Tandis que je raconte cette histoire, je vois le visage de Stéphane s’ouvrir. Il avance maintenant sa chaise à l’intérieur du cercle. Nous nous demandons : pourquoi le moine n’a-t-il pas simplement expliqué les choses au samouraï au lieu de le provoquer ? « C’est que pour apprendre nous devons être choqués », propose Sébastien, « sinon, ce que nous apprenons reste extérieur, nous ne l’intégrons pas. »

Nous revenons à l’histoire soufie. « Nous nous laissons facilement manipuler, car nous sommes soumis à nos passions », dit Stéphane. C’est le cas du chasseur dans l’histoire soufie que nous questionnons. N’écoutant que sa convoitise, il se fait rouler par un minuscule petit oiseau qu’il laisse échapper alors qu’il voulait le tuer.

La manipulation est-elle toujours négative ? « Elle l’est quand le manipulateur ne cherche que son intérêt, elle ne l’est pas quand il cherche l’intérêt de celui qu’il manipule. C’est finalement en bousculant nos émotions et en conduisant à en prendre conscience que nous pouvons libérer notre intelligence », propose Ahmed.

Depuis que je ne suis plus professeur du secondaire et que je n’ai plus un programme à boucler, j’aime bien me laisser surprendre par des sujets inattendus et questionner ce qui se présente au moment où cela se présente. Donc je prévois un texte une question, mais une personne propose une idée ou bien il se passe quelque chose avec les participants et cela suscite une interrogation avec un enjeu plus intéressant parce qu’il est vécu et parce qu’alors on peut penser ce qu’on vit.

Lorsqu’on s’accroche à un programme défini, on risque de plaquer son propre agenda sur la réalité et par conséquent on ne se laisse pas étonner par elle, on reste confortablement avec soi-même. Or l’étonnement qui conduit à prendre du recul, à se décentrer et à questionner constitue le propre de la démarche philosophique comme le soulignait déjà Aristote. Donc j’évite de tomber dans ce piège en prévoyant des pistes mais en gardant une souplesse.
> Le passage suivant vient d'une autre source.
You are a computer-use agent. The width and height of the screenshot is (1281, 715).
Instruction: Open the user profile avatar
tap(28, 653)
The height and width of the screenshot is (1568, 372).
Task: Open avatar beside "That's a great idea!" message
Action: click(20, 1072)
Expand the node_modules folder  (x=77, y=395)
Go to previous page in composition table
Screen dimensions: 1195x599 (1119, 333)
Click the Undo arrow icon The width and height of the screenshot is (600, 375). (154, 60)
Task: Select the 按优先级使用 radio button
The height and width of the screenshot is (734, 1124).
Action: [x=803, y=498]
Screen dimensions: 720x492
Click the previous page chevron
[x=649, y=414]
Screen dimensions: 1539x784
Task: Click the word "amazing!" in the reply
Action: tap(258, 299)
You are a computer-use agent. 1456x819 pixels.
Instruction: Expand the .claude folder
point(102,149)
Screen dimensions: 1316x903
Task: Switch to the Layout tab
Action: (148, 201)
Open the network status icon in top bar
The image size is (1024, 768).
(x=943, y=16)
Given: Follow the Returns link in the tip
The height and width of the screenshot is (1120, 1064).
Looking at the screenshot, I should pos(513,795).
En fonction des problématiques qui apparaîtront pendant le voyage, je proposerai des questions ou des textes philosophiques sur lesquels nous pourrons réfléchir. Il est probable que cette expérience en Philomobile conduira à s’interroger sur le voyage, la rencontre, le changement des habitudes, l’impact de nos déterminismes culturels, l’altérité, mais nous serons conduits à préciser le questionnement sur ces thèmes et peut-être en découvrirons-nous d’autres plus inattendus.